Looking at user stats increase my emotional connection with them

It seems that the capabilities of CSS grow exponentially fast the last few years. With the iterop initiative making sure that features are consistent across browsers, life as a Front-end Dev is quite awesome.

Usually when I want to play with all these new toys, I look at Can I Use to see if I can actually use them. But now that we are starting to build a complete design system from scratch, I want to know if I could use features like container queries or the :has() selector. It could, potentially, reduce the complexity of our components quite drastically.

Looking at statistics from our actual users

I keep a close eye to the statistics from our analytics tool to see what browsers our readers use. However, we are very privacy conscious. We use a privacy friendly analytics tool (Matomo), respect the do not track header, track only the data we actually need. That does mean, however, that we don’t know a lot about our users. The section ‘unknown’ in the browser engine section is quite large.

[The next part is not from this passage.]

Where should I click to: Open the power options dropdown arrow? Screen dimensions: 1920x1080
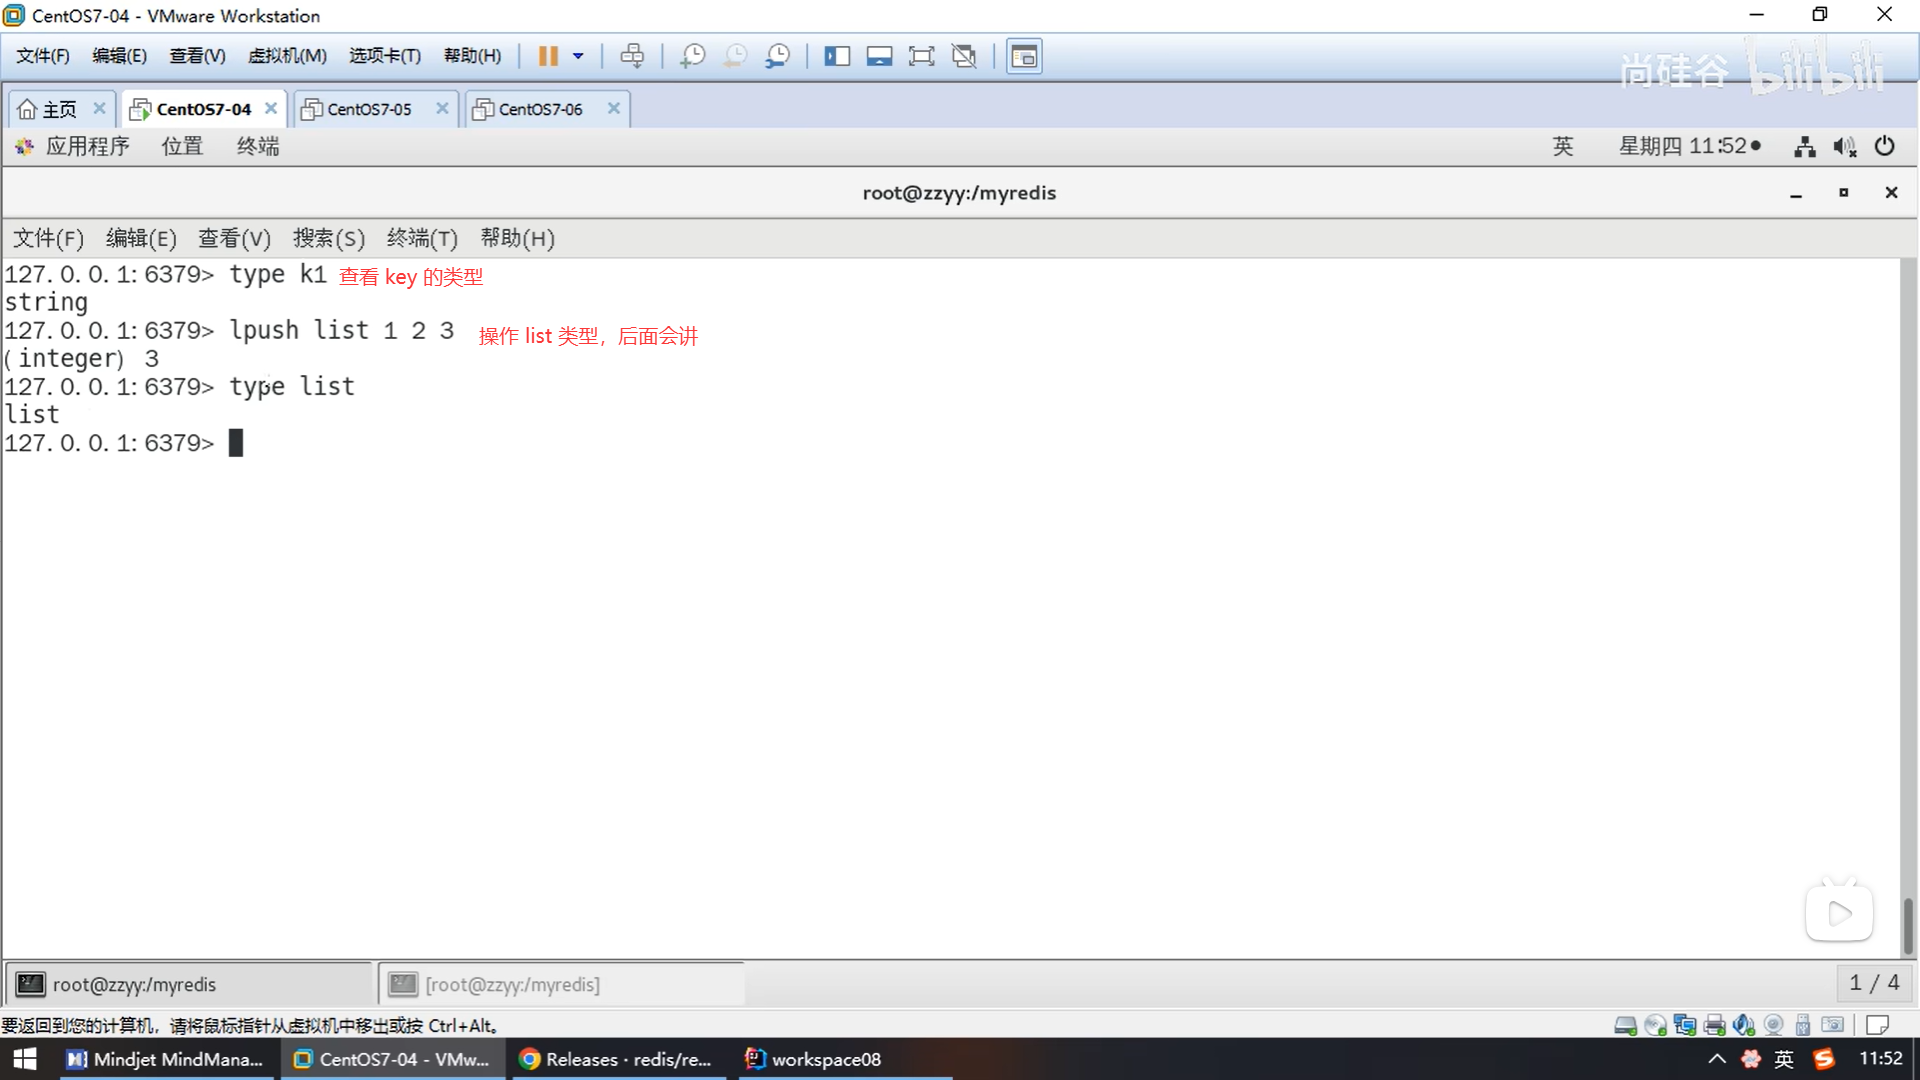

To actually make more informed decisions, I wrote a small script that test CSS features I care about and track those.
Now I have actual data from our users. But then I noticed something when I looked at the data.

I care much more about stats from our actual users than nation wide stats

When I was primarily looking at Can I Use, there was no emotional connection. 85% of users did have Grid support? Great, start using it. Maybe not on critical things, so those 15% that do not have it do not suffer that much.

But now, I have stats like: 91% of our members browsers support the :has() selector. That means 9% of our members, which pay my salary, do not. All of a sudden that is quite a substantial amount!

I find it an even more exiting challenge to provide a base line which I can then progressively enhance. Because these stats remind me that our users are people, not a number.